After nearly 4,350 winners, more than 1,000 falls, 20 straight jockey titles and countless broken bones, Tony McCoy will end his record-shattering career on the aptly named Box Office on Saturday.
There are sure to be emotional scenes at Sandown -- a racecourse just outside London -- as British horse racing bids farewell to its greatest jumps jockey, who is dreading the moment he puts his silks away for the final time.
"I wish I could do it for another 20 years, that's for sure," McCoy said ahead of his final day in the saddle.
McCoy's announcement in February that he would be ending his 20-year career as a jockey has led to an outpouring from the British public -- and no doubt some relief among his fellow riders who have lived in McCoy's shadow for the past two decades.
Sandown will have 18,000 spectators and is sold out for the first time in a decade. Officials are putting on special trains from London to cope with the demand.
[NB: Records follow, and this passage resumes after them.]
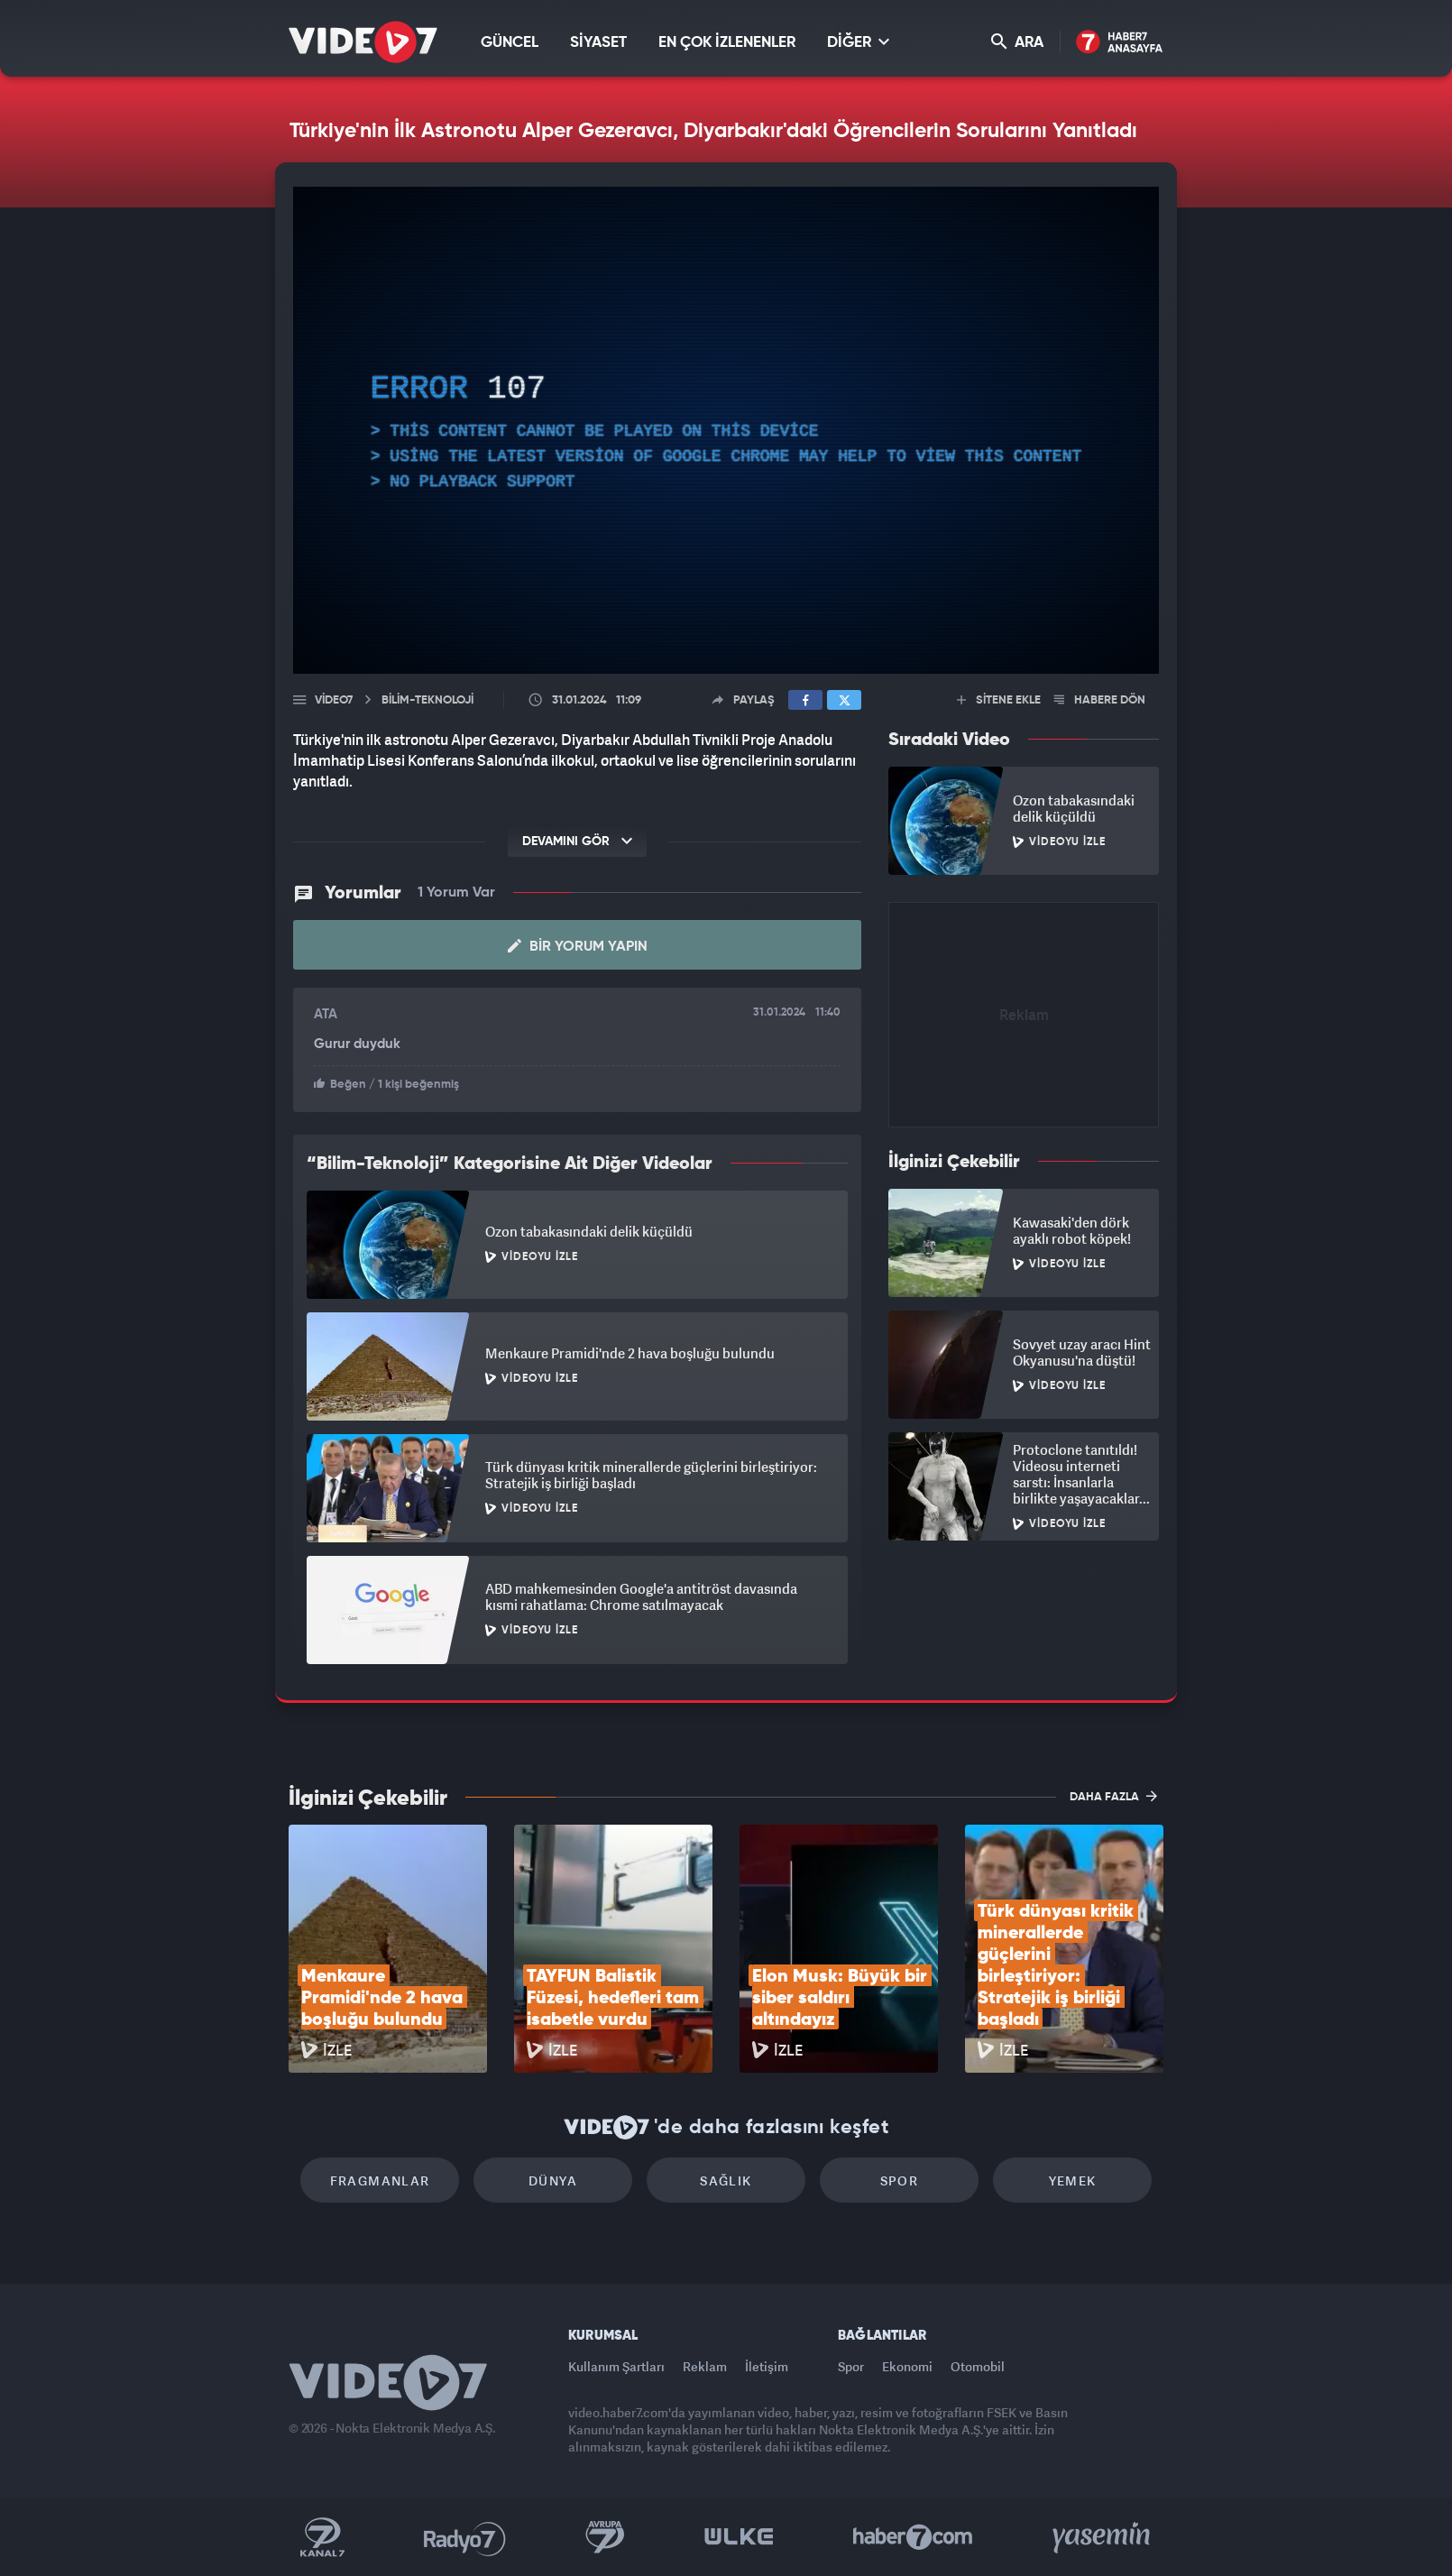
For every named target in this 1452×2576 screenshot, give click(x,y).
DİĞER (858, 42)
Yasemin (1102, 2537)
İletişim (766, 2366)
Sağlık (725, 2180)
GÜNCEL (509, 43)
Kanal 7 (322, 2537)
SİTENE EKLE (999, 700)
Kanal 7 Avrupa (605, 2537)
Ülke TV (739, 2537)
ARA (1017, 42)
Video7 (334, 700)
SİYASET (598, 43)
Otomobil (978, 2366)
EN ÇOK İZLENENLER (726, 43)
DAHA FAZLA (1113, 1796)
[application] (726, 430)
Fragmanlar (380, 2180)
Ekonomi (907, 2366)
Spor (899, 2180)
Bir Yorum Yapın (578, 946)
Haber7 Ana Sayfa (1119, 43)
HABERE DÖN (1099, 700)
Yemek (1073, 2180)
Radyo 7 (465, 2537)
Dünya (552, 2180)
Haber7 (913, 2537)
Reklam (705, 2366)
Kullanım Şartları (616, 2366)
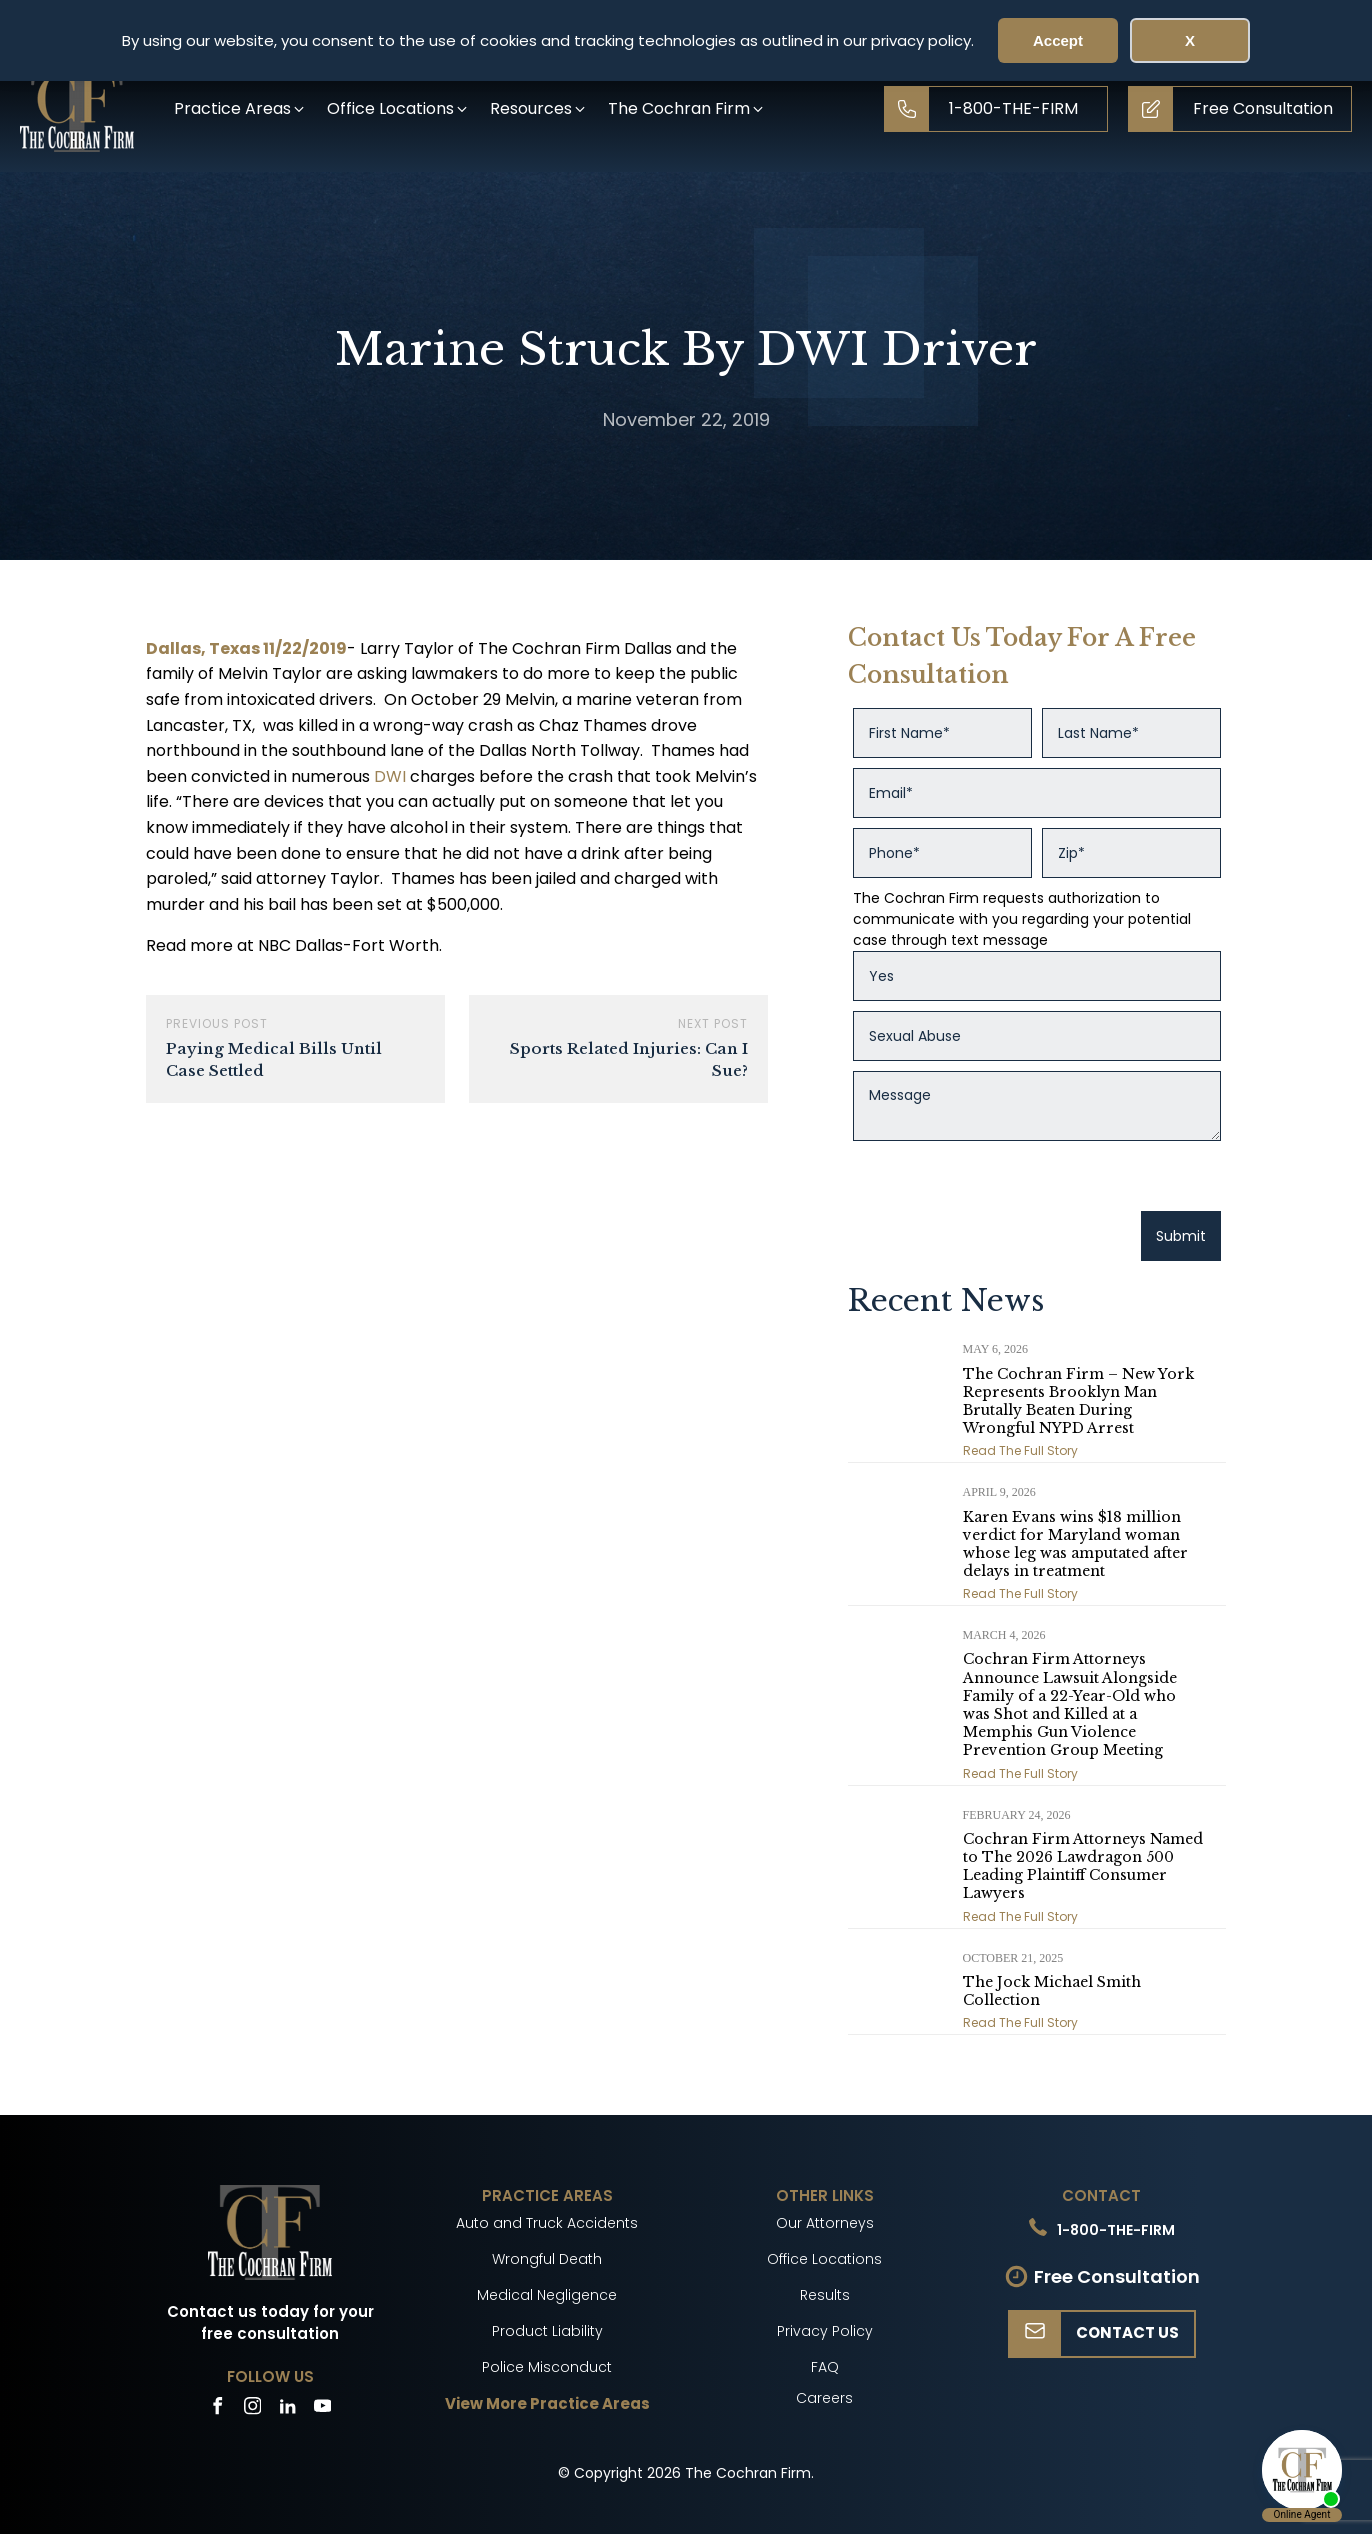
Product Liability (547, 2331)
McCoy has been champion jockey in Britain every season since 1996 -- his first year as a professional. He has won every big British race at least once, including the Grand National in 2010 in his 15th attempt, and rewritten virtually every record in the book.
The previous all-time record of winners belonged to Richard Dunwoody with 1,699. McCoy surpassed that in 2002 and his total currently stands at 4,348. He has ridden 200 winners in a season on nine occasions.
McCoy -- also known as AP -- is going out at the top, too, and will collect his latest jockey title from former Arsenal striker Ian Wright, one of the greatest footballers to have played for McCoy's favourite team.
"AP is getting out at the right time. He is on top of his game and everybody will remember him as the greatest jockey," said Jonjo O'Neill, the trainer of many of McCoy's winners.
One person who won't be sad to see McCoy leave racing is his wife, Chanelle. She can no longer bear to watch her husband go to work, as she puts it, "with an ambulance following behind him."
Most of McCoy's teeth are chipped or are replacements. He has suffered punctured lungs. He has broken his leg, ankle, thumb, lower and middle vertebrae, ribs, wrist, arm, shoulder blades, collarbones and cheekbones.
Such is McCoy's inner will and determination that last year he did push-ups after breaking and dislocating his collarbone in a fall to show the doctors it wasn't sore. This came as he tried to complete his long-held aim of riding 300 winners in a season, something he regrets he never achieved.
"Since he made the (retirement) announcement, it has been a huge sense of relief for me," Chanelle said Sunday. "There's a week to go to get him out in one piece."
McCoy is scheduled to have two rides on Saturday -- Mr Mole in his final Grade One race, which has been named the AP McCoy Celebration Chase. He will stay in his customary green and yellow silks of retained owner JP McManus to ride Box Office. By 4.30 p.m. local time, McCoy's career will be over.
"I am looking forward to certain things," McCoy said. "Having breakfast every day and not standing on a weighing scales every day. Not getting in the car some days for seven or eight hours regularly, a couple of times a week. Not spending seven days a week literally travelling. Things like that, I'm not going to miss."